[Your assignment]:
Recast all of the records below as a numbered list, omitting blank lines.

[Saved entries]:
◆ ◆ ◆ ◆ ◆ ◆ ◆

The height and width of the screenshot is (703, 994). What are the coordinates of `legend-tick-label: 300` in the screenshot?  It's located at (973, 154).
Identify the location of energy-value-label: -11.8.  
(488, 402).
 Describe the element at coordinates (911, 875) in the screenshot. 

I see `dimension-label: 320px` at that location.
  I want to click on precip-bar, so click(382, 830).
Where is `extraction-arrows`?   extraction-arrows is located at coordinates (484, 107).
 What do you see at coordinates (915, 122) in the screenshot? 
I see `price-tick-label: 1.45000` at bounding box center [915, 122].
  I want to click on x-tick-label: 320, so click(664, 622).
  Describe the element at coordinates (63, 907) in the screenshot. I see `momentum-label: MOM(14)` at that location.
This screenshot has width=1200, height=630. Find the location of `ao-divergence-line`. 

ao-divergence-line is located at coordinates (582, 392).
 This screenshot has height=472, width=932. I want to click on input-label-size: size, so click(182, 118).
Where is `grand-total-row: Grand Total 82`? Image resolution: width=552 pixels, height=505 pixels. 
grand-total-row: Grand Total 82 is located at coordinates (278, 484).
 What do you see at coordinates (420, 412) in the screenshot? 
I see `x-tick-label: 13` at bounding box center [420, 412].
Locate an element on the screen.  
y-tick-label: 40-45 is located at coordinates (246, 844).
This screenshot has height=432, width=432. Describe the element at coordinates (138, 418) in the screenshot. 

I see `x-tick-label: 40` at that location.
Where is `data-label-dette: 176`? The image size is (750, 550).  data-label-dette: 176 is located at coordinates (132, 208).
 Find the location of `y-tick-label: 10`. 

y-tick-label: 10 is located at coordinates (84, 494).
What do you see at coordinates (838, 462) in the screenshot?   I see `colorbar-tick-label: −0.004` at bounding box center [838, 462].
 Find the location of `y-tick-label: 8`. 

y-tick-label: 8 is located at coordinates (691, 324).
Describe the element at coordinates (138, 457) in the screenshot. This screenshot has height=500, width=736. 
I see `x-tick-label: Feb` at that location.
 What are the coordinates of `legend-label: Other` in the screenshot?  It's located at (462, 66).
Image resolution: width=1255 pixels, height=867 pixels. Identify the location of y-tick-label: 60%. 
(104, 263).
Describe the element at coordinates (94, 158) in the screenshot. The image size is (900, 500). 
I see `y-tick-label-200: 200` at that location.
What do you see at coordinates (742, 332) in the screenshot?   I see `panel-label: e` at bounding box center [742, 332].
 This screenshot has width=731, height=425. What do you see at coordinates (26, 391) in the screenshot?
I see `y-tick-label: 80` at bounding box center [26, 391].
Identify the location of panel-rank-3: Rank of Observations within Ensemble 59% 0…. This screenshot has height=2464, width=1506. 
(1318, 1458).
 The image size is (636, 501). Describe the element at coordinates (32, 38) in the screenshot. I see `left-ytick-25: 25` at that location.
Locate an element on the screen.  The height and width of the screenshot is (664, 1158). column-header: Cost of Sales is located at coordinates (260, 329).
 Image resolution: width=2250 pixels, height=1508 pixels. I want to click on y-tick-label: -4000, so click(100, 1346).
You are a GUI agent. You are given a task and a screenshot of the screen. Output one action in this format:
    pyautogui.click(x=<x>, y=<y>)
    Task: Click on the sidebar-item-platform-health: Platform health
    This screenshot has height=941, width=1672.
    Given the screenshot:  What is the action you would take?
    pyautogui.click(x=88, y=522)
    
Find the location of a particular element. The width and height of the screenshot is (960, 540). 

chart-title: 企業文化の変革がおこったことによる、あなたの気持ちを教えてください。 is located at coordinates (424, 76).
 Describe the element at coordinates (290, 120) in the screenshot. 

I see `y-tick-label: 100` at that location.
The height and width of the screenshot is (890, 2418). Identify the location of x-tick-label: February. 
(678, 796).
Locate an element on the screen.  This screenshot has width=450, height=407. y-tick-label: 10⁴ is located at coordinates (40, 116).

◆ ◆ ◆ ◆ ◆ ◆ ◆

[Reply to the exercise]:
1. The height and width of the screenshot is (703, 994). What are the coordinates of `legend-tick-label: 300` in the screenshot?  It's located at (973, 154).
2. Identify the location of energy-value-label: -11.8.  
3. (488, 402).
4.  Describe the element at coordinates (911, 875) in the screenshot. 
5. I see `dimension-label: 320px` at that location.
6.   I want to click on precip-bar, so click(382, 830).
7. Where is `extraction-arrows`?   extraction-arrows is located at coordinates (484, 107).
8.  What do you see at coordinates (915, 122) in the screenshot? 
9. I see `price-tick-label: 1.45000` at bounding box center [915, 122].
10.   I want to click on x-tick-label: 320, so click(664, 622).
11.   Describe the element at coordinates (63, 907) in the screenshot. I see `momentum-label: MOM(14)` at that location.
12. This screenshot has width=1200, height=630. Find the location of `ao-divergence-line`. 
13. ao-divergence-line is located at coordinates (582, 392).
14.  This screenshot has height=472, width=932. I want to click on input-label-size: size, so click(182, 118).
15. Where is `grand-total-row: Grand Total 82`? Image resolution: width=552 pixels, height=505 pixels. 
16. grand-total-row: Grand Total 82 is located at coordinates (278, 484).
17.  What do you see at coordinates (420, 412) in the screenshot? 
18. I see `x-tick-label: 13` at bounding box center [420, 412].
19. Locate an element on the screen.  
20. y-tick-label: 40-45 is located at coordinates (246, 844).
21. This screenshot has height=432, width=432. Describe the element at coordinates (138, 418) in the screenshot. 
22. I see `x-tick-label: 40` at that location.
23. Where is `data-label-dette: 176`? The image size is (750, 550).  data-label-dette: 176 is located at coordinates (132, 208).
24.  Find the location of `y-tick-label: 10`. 
25. y-tick-label: 10 is located at coordinates (84, 494).
26. What do you see at coordinates (838, 462) in the screenshot?   I see `colorbar-tick-label: −0.004` at bounding box center [838, 462].
27.  Find the location of `y-tick-label: 8`. 
28. y-tick-label: 8 is located at coordinates (691, 324).
29. Describe the element at coordinates (138, 457) in the screenshot. This screenshot has height=500, width=736. 
30. I see `x-tick-label: Feb` at that location.
31.  What are the coordinates of `legend-label: Other` in the screenshot?  It's located at (462, 66).
32. Image resolution: width=1255 pixels, height=867 pixels. Identify the location of y-tick-label: 60%. 
33. (104, 263).
34. Describe the element at coordinates (94, 158) in the screenshot. The image size is (900, 500). 
35. I see `y-tick-label-200: 200` at that location.
36. What do you see at coordinates (742, 332) in the screenshot?   I see `panel-label: e` at bounding box center [742, 332].
37.  This screenshot has width=731, height=425. What do you see at coordinates (26, 391) in the screenshot?
38. I see `y-tick-label: 80` at bounding box center [26, 391].
39. Identify the location of panel-rank-3: Rank of Observations within Ensemble 59% 0…. This screenshot has height=2464, width=1506. 
40. (1318, 1458).
41.  The image size is (636, 501). Describe the element at coordinates (32, 38) in the screenshot. I see `left-ytick-25: 25` at that location.
42. Locate an element on the screen.  The height and width of the screenshot is (664, 1158). column-header: Cost of Sales is located at coordinates (260, 329).
43.  Image resolution: width=2250 pixels, height=1508 pixels. I want to click on y-tick-label: -4000, so click(100, 1346).
44. You are a GUI agent. You are given a task and a screenshot of the screen. Output one action in this format:
45.     pyautogui.click(x=<x>, y=<y>)
46.     Task: Click on the sidebar-item-platform-health: Platform health
47.     This screenshot has height=941, width=1672.
48.     Given the screenshot:  What is the action you would take?
49.     pyautogui.click(x=88, y=522)
50. Find the location of a particular element. The width and height of the screenshot is (960, 540). 
51. chart-title: 企業文化の変革がおこったことによる、あなたの気持ちを教えてください。 is located at coordinates (424, 76).
52.  Describe the element at coordinates (290, 120) in the screenshot. 
53. I see `y-tick-label: 100` at that location.
54. The height and width of the screenshot is (890, 2418). Identify the location of x-tick-label: February. 
55. (678, 796).
56. Locate an element on the screen.  This screenshot has width=450, height=407. y-tick-label: 10⁴ is located at coordinates (40, 116).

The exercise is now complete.